Nova Estratégia de Defesa dos EUA reforça papel dos aliados, adota tom moderado com China e redefine prioridades militares.
O Departamento de Defesa dos Estados Unidos divulgou a “Estratégia de Defesa Nacional 2026”, documento não classificado que marca uma mudança significativa na política do Pentágono ao defender maior responsabilidade dos aliados pela própria defesa e adotar um tom mais moderado em relação a adversários tradicionais, como China e Rússia.

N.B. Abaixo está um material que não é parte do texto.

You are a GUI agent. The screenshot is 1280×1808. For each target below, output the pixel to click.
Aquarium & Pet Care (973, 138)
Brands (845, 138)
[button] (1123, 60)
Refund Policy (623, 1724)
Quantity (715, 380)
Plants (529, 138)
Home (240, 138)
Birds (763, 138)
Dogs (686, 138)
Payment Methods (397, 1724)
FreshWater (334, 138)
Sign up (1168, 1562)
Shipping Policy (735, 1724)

O texto afirma que, enquanto as forças americanas concentram seus esforços na defesa do território dos Estados Unidos e da região do Indo-Pacífico, aliados e parceiros passarão a assumir maior protagonismo em sua segurança, contando com apoio americano mais limitado. A diretriz foi apresentada após uma semana de crise entre Washington e aliados da OTAN, envolvendo a Groenlândia.
A estratégia inicia com críticas à política de defesa da administração anterior, de Joe Biden, e sustenta que o presidente Donald Trump assumiu o cargo em janeiro de 2025 em um cenário de segurança considerado um dos mais perigosos da história do país. Segundo o documento, problemas como invasões de fronteiras, fortalecimento de narcoterroristas e a perda de acesso a áreas estratégicas teriam se intensificado nos últimos anos.
Diferentemente da estratégia anterior, que apontava a China como o principal desafio e a Rússia como uma ameaça grave, o novo documento defende relações “respeitosas” com Pequim e descreve a ameaça russa como “persistente, porém controlável”. O texto não menciona Taiwan, aliado dos Estados Unidos reivindicado pela China.
A Estratégia de Defesa Nacional 2026 também estabelece como prioridade o fortalecimento do controle das fronteiras, a expulsão de estrangeiros em situação irregular e o combate a qualquer forma de invasão. A América Latina aparece no topo das prioridades, com a promessa de restabelecer o domínio militar dos Estados Unidos no continente para proteger o território nacional e garantir acesso a áreas estratégicas.
O Pentágono destaca ainda a proteção das fronteiras marítimas e aéreas, com foco em ameaças não tripuladas e na garantia de acesso a territórios considerados estratégicos, como o Canal do Panamá, o Golfo da América e a Groenlândia. O documento afirma que as Forças Armadas estão preparadas para oferecer ao presidente opções militares contra narcoterroristas.
Em relação à China, a estratégia reforça que Trump busca estabilidade, comércio justo e diálogo direto com o presidente Xi Jinping, mas ressalta que as negociações devem ocorrer a partir de uma posição de força. O texto prevê o fortalecimento da dissuasão militar no Indo-Pacífico, especialmente ao longo da Primeira Cadeia de Ilhas, além do incentivo para que aliados regionais ampliem sua participação na defesa coletiva.